As for archival material and existing biographies of the duo, Roberts is not at all shy about repeatedly proclaiming his opinions of their merits. Many previous works on Fremont and Carson are dismissed as being factually flawed, overly Freudian, or hopelessly biased. Unlike some previous authors in this field, Roberts was able to draw upon the long-lost secret diaries of Charles Preuss, who accompanied Fremont on his first, second, and fourth expeditions. The Preuss material is an invaluable corrective to the self-serving official histories penned jointly by Fremont and his wife Jessie, and the documents cast Fremont in a far worse light.
Roberts is also sensitive to the Native American side of the story, and goes to considerable lengths to discuss the involvement of Fremont and particularly of Carson in Indian affairs. This might not sit well with readers who uncritically buy into the "Manifest Destiny" school of thought.

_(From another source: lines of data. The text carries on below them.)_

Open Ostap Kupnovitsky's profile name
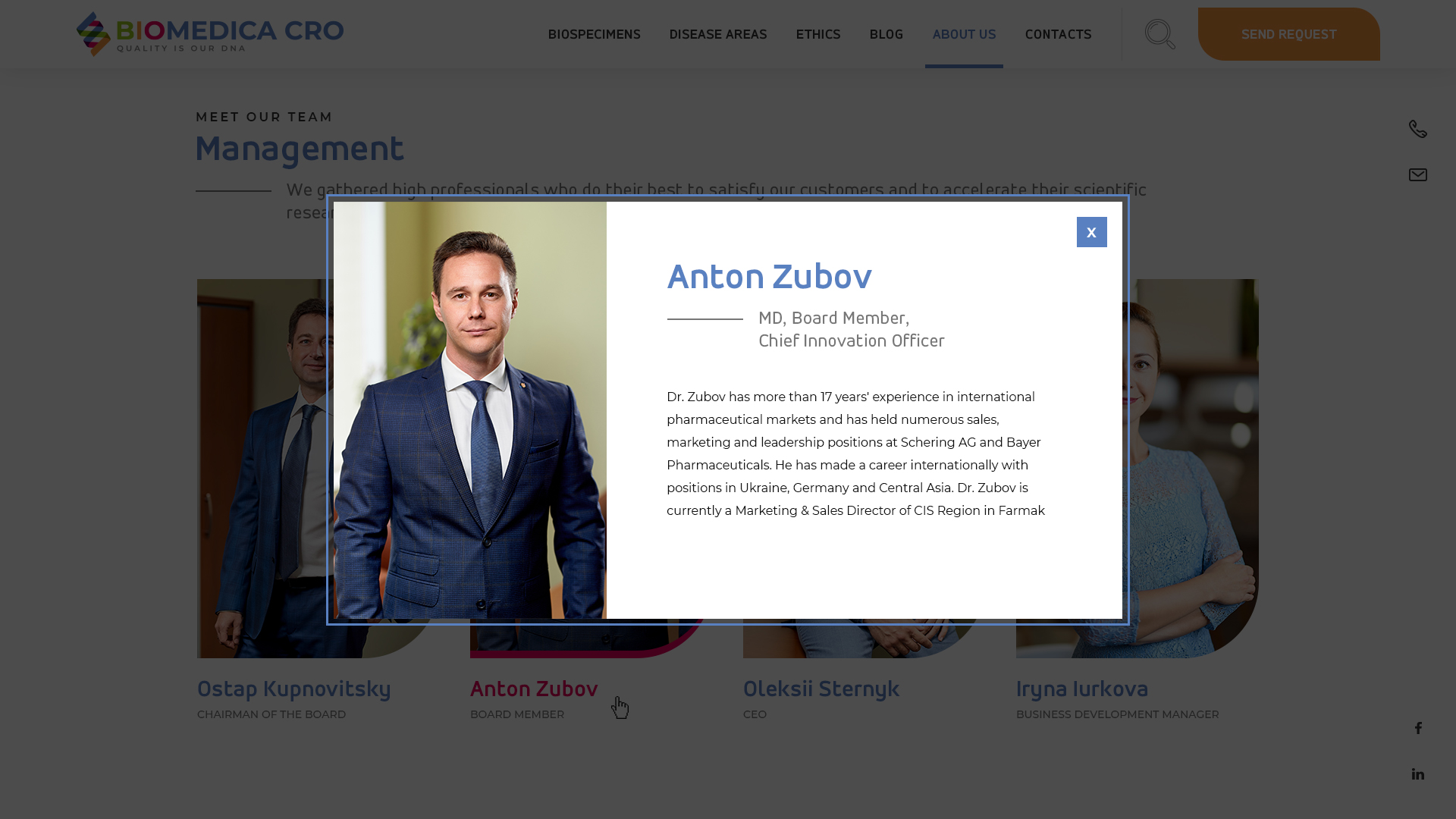Screen dimensions: 1456x819 tap(293, 689)
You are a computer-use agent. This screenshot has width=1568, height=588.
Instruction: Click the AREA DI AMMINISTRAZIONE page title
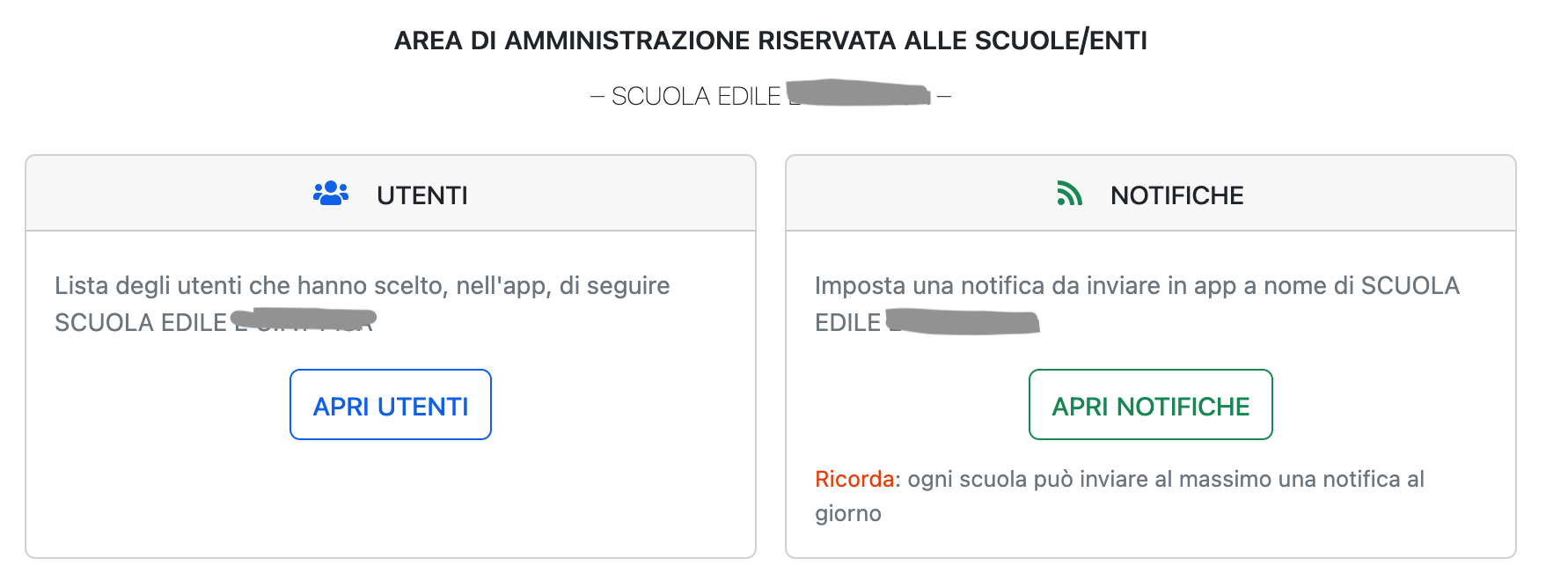[770, 40]

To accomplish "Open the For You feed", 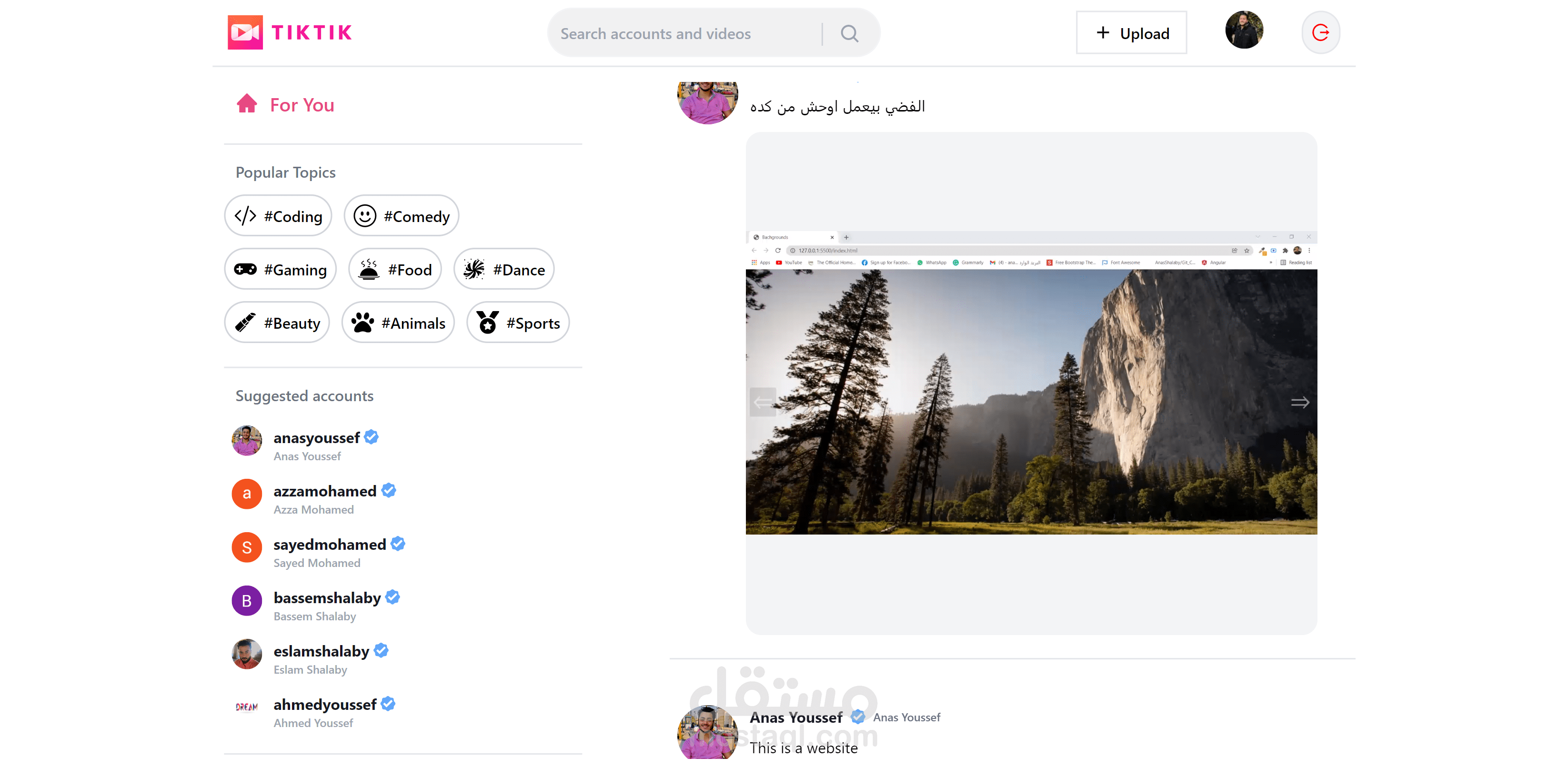I will 302,104.
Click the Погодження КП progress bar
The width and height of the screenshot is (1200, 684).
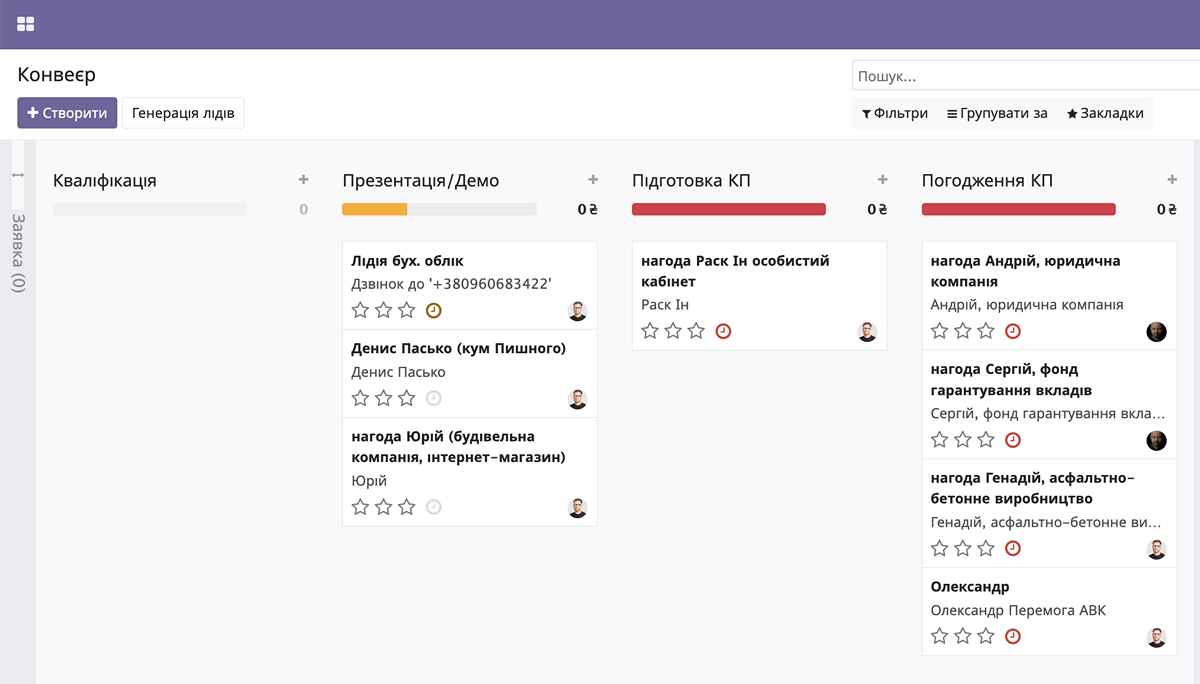click(1018, 209)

On the whole, Carson comes off rather well in this account, as Roberts strives to shift popular opinion away from the revisionist view of the scout as a savage and barbaric Indian killer. Fremont, however, gets relentlessly mauled, and based on the surviving independent accounts of his fourth expedition, rightfully so. His historical accomplishments may have been significant (not so much for original discoveries as for the popularization of westward expansion), but he seems to have been very much lacking as a man.
This is a boldly written and robust survey of the accomplishments of Carson and Fremont, and it definitely has a lot to recommend it. Readers of exploration literature or of the American West will want to pick it up.
Fremont, (in case you were like me and had no idea who he was), was a surveyor and leader of 5 expeditions into the west. His fame was due mostly to the fact that he was in the right place at the right time. He also had an industrious, wordsmith for a wife who turned his reports into interesting accounts of his journeys. These, when published, were instantly popular with a public that was just beginning to catch the Wild West Fever.
Nicknamed "The Pathfinder," Fremont actually did very little original exploring. Instead he followed the trails pioneered by the early mountain men who had crisscrossed the western frontier in search of beaver. Fremont's guide on these expeditions was Kit Carson.
Frankly, Kit Carson is by far the more interesting of the two men, and Roberts does a good job of reconstructing a personality which was by nature very private. His job was complicated by the fact that Carson was illiterate and disliked being in the limelight. Nevertheless his actions, which were recorded by many (including Fremont) speak eloquently about the man. This is a fascinating read for anyone who enjoys redisovering history through the eyes of a talented writer.